The steps discussed in this write-up were tested on a MacBook Pro (8GM memory, 2.9 GHz Intel Core i5 processor) and an Ubuntu 16.04 installation running in Parallels on the same computer. The code and steps outlined in this project, then, can be performed by a user equipped with a reasonably up-to-date home laptop, but may require some patience, and a willingness to scale back to smaller areas of analysis that encompass only a few NAIP "quads".

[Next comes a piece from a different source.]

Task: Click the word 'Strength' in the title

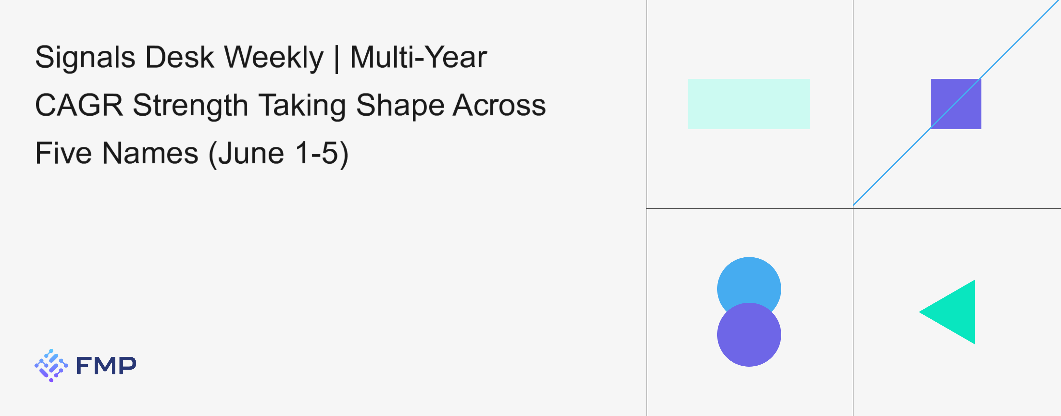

For this demo project, I had initially hoped that this I could examine the entire Twin Cities metro region. I discovered over the course of my research that this region comprises just over 50 NAIP quad images, and the compute time for a project of that scale became prohibitively long for a user working on a home laptop. I ultimately had to scale back a bit, and chose instead to develop a supervised classification workflow using 4 specific NAIP quads comprising the region where the Twin Cities Metro Transit Green Line is located. The NAIP years I examine here are 2013 and 2015, which nicely bookend the opening of the Metro Transit Green Line, which officially started running in June of 2014. In the discussion surrounding the construction of the Green Line, residents expressed varying degrees of curiosity and concern about the impact this construction could have on the surrounding neighborhoods and businesses (see, for example, Melo, 2016). Examining the NAIP imagery surrounding this important civic construction event, then, may offer an interesting "pre-" and "post-" comparison opportunity to help residents understand how this transit project is shaping the land use in their neighborhoods.

So, what's the point?

Ultimately, the workflow outlined in this project that I will use to examine the Twin Cities Metro Transit Green Line should be generalizable enough that it can be applied to other scenarios, bringing the user several steps closer to addressing questions like:

  • What areas of the metro region have seen the most change in their built spaces in recent years?

  • How has the mix between agricultural and urban areas been changing in recent years?

  • Can we detect any interesting patterns of land use that seem to characterize “urbanization” or “agriculturalization”?